──────── Entries provided ────────
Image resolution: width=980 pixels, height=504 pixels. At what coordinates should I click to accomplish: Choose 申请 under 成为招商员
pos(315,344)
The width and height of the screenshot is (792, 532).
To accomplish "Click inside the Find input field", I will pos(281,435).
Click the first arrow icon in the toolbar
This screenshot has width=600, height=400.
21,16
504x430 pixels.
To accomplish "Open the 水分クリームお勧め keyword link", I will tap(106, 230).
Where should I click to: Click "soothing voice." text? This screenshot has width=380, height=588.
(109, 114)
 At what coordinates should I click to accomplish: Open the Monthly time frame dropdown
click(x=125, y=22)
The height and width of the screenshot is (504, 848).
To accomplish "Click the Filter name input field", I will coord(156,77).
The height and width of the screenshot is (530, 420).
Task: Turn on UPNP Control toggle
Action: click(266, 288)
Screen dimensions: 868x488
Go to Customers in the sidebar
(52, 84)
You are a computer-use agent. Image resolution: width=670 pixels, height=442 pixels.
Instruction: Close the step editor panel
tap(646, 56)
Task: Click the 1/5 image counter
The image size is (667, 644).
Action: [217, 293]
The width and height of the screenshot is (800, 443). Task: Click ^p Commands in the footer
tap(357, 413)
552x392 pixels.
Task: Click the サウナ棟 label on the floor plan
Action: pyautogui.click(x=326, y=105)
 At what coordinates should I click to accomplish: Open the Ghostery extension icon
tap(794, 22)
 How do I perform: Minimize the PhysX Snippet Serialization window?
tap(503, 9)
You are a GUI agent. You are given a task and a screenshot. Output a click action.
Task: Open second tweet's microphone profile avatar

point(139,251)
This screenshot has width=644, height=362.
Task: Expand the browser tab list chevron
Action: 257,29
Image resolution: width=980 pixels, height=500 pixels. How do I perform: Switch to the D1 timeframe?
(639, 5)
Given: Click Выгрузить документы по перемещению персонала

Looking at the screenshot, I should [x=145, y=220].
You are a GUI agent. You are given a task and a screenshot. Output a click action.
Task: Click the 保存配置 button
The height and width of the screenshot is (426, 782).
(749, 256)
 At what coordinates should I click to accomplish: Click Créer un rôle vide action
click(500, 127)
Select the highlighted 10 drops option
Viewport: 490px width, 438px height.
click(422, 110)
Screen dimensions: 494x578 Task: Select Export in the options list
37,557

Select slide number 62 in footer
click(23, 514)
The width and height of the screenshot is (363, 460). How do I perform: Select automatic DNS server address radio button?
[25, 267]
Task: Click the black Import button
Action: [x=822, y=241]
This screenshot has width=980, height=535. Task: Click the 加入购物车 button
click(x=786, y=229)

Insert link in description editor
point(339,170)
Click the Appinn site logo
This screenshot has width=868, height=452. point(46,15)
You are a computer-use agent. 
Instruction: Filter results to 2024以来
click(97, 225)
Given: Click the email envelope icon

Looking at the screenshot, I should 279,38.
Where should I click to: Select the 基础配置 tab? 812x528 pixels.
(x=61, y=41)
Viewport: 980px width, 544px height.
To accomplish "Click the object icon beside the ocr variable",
────────
**Prompt**:
Go through the records and show every line with the string "agent" in it.

**Output below**:
You are a computer-use agent. Image resolution: width=670 pixels, height=442 pixels.
You are a GUI agent. You are given a task and a screenshot. Output a click action.
You are a GUI agent. You are given a task and a screenshot. Output a click action.
You are a computer-use agent. 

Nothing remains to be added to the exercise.